=== YOUR TASK ===
Where a line of the data holds the word "Returns", copy that line.

=== MATERIAL PROVIDED ===
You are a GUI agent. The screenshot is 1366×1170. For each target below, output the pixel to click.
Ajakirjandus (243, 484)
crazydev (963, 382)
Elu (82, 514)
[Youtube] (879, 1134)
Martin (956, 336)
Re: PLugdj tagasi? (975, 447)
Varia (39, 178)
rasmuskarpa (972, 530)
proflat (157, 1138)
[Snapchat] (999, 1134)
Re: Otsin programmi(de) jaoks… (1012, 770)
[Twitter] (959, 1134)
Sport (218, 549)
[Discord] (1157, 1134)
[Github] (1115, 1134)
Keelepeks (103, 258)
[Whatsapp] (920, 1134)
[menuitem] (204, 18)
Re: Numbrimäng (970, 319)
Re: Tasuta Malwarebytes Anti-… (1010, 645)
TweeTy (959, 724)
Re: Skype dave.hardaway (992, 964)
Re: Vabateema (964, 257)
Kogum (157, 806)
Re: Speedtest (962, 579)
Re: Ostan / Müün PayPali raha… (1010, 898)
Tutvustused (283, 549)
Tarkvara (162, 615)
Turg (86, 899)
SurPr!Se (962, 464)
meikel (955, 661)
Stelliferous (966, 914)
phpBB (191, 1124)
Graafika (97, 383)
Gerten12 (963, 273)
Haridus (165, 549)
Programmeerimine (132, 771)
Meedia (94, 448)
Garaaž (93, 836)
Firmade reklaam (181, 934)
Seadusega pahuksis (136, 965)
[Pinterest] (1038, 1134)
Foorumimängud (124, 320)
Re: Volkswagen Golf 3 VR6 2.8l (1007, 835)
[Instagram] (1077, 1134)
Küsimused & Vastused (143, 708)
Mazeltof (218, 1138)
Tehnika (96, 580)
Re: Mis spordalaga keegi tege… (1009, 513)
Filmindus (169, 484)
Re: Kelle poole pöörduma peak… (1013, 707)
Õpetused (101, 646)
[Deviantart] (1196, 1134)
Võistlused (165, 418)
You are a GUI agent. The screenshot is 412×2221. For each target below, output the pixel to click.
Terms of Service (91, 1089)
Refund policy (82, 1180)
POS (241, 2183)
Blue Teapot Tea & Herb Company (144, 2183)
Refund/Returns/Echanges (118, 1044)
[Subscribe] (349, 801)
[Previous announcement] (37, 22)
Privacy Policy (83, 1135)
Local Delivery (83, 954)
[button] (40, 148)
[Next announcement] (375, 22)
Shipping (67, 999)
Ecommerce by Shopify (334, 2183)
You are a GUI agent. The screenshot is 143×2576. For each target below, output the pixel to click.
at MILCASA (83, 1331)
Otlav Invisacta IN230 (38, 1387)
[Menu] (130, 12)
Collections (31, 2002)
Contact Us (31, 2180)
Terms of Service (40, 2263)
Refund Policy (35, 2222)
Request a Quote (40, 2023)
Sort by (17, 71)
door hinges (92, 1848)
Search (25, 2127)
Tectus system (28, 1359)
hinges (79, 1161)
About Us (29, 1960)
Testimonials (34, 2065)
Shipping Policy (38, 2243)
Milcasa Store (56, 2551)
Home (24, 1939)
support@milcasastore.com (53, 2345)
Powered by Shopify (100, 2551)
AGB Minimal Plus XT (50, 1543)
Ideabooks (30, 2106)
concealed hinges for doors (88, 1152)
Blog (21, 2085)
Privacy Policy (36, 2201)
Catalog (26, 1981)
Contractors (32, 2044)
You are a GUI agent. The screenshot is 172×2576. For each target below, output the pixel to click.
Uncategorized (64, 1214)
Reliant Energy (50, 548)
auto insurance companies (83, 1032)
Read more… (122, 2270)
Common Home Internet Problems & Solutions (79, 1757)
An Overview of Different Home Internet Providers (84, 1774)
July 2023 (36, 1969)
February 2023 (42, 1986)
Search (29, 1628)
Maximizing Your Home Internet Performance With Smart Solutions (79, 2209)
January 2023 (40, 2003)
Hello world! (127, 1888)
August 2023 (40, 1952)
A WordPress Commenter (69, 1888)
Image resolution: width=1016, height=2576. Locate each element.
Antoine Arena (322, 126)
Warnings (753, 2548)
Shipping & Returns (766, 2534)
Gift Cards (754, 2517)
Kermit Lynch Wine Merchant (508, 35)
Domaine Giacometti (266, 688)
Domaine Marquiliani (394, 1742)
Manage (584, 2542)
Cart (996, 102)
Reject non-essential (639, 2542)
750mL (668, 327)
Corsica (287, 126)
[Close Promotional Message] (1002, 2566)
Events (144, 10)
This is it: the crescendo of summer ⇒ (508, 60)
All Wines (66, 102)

=== TASK RESULT ===
Refund/Returns/Echanges (118, 1044)
Shipping & Returns (766, 2534)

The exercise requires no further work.